Wednesday, August 10, 2016

#RPGaDay2016 Day #10: Largest In-Game Surprise

We're just about a third of the way done with this year's RPGaDay, and we hit the second tough question, "The largest in-game surprise you have experienced?"

I had misread the question to include "system" numerous times, and was quite confused why the question essentially duplicates a topic that comes up later this month.    After looking for some clarification over at www.brigadecon.org, I discovered my delusion and the my answer is quite simple:

The reason why our Cthulhu Comes to Springfield TOON game needed an age-limit. 


Twenty-one years ago, I became friends with the man known as "Dr Bob" in my current Call of Cthulhu Campaign.  Back then he was just a graduate student of history, but we were deep within the same gamer social circles and hit it off.

I'm not sure of the circumstances anymore, but somehow I became his #2 on his latest project:  using Toon to run Lovecraftian horror in the world of The Simpsons.  With some artistic direction from our friend Phil, Cthulhu Comes to Springfield was created to be run at our local convention in Easton (Lehicon 5?)

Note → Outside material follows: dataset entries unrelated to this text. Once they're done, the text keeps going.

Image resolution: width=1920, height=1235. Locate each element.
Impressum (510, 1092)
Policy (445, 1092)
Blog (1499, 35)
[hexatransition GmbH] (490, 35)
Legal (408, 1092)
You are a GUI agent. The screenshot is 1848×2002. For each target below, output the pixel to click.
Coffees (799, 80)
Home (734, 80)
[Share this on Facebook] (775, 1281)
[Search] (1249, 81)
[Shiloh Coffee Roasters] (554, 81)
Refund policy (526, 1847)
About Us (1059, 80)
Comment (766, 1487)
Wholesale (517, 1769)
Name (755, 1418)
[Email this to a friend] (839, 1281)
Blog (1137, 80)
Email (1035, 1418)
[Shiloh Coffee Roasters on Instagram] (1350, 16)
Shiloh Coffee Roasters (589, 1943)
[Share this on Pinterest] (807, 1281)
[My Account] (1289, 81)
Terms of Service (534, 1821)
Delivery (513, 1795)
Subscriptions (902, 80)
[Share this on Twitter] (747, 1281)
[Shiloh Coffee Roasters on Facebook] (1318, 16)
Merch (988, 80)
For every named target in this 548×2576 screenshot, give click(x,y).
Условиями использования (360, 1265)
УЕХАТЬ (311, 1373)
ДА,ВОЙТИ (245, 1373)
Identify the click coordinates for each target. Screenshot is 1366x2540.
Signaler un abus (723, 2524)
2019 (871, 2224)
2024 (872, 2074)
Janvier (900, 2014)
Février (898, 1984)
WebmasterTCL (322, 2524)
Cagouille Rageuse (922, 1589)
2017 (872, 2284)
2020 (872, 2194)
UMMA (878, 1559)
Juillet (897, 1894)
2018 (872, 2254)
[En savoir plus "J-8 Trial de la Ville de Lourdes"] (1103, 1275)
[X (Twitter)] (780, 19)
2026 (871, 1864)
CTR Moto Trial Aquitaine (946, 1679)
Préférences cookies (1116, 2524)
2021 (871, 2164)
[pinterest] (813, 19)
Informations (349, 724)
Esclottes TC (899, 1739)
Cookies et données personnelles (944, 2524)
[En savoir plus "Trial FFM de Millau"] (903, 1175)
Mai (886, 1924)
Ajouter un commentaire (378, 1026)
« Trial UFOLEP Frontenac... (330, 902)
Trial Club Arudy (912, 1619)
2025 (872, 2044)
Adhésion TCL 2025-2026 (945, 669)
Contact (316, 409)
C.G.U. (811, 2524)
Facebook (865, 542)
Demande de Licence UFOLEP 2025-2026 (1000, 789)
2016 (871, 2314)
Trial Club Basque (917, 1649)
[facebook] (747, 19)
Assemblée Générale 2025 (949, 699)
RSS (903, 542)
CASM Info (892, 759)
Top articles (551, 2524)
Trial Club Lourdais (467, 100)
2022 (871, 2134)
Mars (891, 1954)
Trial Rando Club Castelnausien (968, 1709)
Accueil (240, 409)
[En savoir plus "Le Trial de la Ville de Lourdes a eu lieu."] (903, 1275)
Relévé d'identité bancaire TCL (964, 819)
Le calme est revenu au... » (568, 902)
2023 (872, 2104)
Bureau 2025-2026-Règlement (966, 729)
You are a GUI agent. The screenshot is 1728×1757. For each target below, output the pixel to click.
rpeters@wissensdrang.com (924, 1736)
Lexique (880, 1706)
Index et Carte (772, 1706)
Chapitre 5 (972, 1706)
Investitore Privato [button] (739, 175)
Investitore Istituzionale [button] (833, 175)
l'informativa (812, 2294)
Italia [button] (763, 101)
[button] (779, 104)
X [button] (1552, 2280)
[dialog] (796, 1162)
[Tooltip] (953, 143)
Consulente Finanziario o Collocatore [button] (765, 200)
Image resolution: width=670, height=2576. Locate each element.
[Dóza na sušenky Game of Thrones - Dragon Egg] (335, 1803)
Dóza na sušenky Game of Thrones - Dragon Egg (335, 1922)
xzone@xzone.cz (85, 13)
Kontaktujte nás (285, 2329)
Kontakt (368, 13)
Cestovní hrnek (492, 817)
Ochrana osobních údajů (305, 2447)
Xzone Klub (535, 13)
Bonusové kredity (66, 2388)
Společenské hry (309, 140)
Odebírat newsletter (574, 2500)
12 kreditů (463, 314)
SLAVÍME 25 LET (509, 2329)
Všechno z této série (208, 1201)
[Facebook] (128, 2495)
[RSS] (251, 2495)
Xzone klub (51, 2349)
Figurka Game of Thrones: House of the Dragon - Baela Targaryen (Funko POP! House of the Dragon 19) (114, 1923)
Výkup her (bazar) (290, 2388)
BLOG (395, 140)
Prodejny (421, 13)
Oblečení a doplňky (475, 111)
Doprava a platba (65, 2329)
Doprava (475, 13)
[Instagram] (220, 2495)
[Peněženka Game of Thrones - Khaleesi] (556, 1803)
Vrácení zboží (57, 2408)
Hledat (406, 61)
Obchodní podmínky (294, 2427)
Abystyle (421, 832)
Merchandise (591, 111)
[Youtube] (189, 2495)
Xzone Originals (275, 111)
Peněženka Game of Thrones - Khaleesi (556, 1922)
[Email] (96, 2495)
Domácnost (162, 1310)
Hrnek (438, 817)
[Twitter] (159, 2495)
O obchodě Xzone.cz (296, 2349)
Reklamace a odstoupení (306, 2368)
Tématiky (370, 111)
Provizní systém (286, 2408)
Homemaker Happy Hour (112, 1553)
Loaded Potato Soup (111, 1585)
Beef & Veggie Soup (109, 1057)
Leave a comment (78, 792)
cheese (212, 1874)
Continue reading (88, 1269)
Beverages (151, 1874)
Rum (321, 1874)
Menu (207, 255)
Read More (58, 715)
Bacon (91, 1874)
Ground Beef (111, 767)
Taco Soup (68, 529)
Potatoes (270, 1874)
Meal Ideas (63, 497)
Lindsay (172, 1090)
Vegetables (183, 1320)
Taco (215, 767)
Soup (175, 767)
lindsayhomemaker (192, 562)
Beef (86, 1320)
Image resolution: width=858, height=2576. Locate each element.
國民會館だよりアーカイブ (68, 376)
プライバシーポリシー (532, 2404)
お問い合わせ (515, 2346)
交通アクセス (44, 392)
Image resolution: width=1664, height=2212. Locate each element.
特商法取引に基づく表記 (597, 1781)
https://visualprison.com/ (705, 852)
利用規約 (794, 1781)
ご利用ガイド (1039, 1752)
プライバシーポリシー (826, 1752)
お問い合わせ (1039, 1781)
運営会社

The concept was brilliant:  We would run four one-hour "episodes" each time slot.  Each episode was self-contained and we would allow enough time for quick breaks in between episdoes. We've lost all our original notes but the two time-slots went something like this:

Session 1: A full table, plus one.
S1 E1:  "Homer the Ghoul" The title is a misnomer as his transformation was more akin to a shoggoth... a donut loving shoggoth.
S1 E2:  "Grandpa's Curse"   The family discovers that Grandpa Abe's profile looks a lot like a Deep One. 
S1 E3:  "Mister Smooth"  A strange man arrives in town and seduces all the womenfolk to a secret ritual in the woods.   The orgy of limbs and cartoon negligees was kept to a questionable PG-13, but more people were shocked that the men of Springfield drank the fluid from Homer's brain pan with straws... Homer was still alive and didn't notice a thing.
S1 E4: We discovered that sometimes three episodes is all you need.  Episodes were self-propelled by the players and were running about an hour fifteen.

Session Two:  A full table, plus two, but this time we have kids under twelve.  No worries, we thought, we just won't go into full descriptions and keep it at mid-90's Treehouse of Terror horror/humor.
S2 E1   A repeat of "Homer the Ghoul."  Everyone loved Flanders getting tortured, run over, and resurrected.
S2 E2   "Krutsty the Kultist"  All the kids win a trip to Krusty's new amusement park, on an active volcano in the South Pacific.  Once the parents release something's afoot they assemble a rescue party .  A few descents into madness and some off-screen cannibalism ensue.
S2 E3  "R'lyeh Goes Nuclear" *short version* The Springfield children find out Mr. Burns and Smithers are going to raise Cthulhu from the cooling towers. With mostly insane children in his tenactles, Cthulhu is pacified by... you guessed it, Maggie's pacifier.

That last episode sounds like a hoot, but somewhere in the non-Euclidean geometry of the power plant and the actual summoning of Cthulhu, things went DARK. And the adults weren't the culprits.  The further the kids went down the rabbit hole, the fouler their actions went.   They went from using the dark arts, to murder, to ritual sacrifice of Ralph, to sabotaging one of the only escape routes.  At the time, Bob and I just hand-waved most of the acts and quickly progressed to the next character's action somewhere else. 

But after Maggie stopped the onslaught of Cthulhu, we still had a few things to wrap up.  Groundskeeper Willie had used every special ability to save the wee children (and the rest of humanity), but in the end, he too lost his mind and scrambled off gibbering into the woods.

The correct quote has been banished from my mind, but one of the kids, playing Martin, turned the co-GMs and essentially said, "I follow Groundskeeper Willie into the woods.  I wanna do things to him like he did to me in the Janitor's closet."

We shut the game down immediately.

For either table (with kids or without), the adults were quite content to play with what was given, try to find the boundaries of decency, but only quickly alluded to some dark ennui on reality before reeling it back in... (Oooooh....Donuts.... *nom nom nom*)

The kids had no such tether, and despite our best job to corral them, everyone else was having such a good time that we let it slide.

I'm certain we pushed the envelope of good taste (or any taste) that day, but to have a ten or eleven year old boy utter those words, when we stayed away from those topics the entire con made us realize that the event could never have children again.  We immediately established a 16+ age limit, and in recent years I've moved it up to 18+.  An all-adult TOON game of slapstick horror is a beauty when it operates correctly.  I've also retired the last scenario and replaced it with one involving no kids, a far more despicable Mister Burns, and an awesome appearance by Duffman!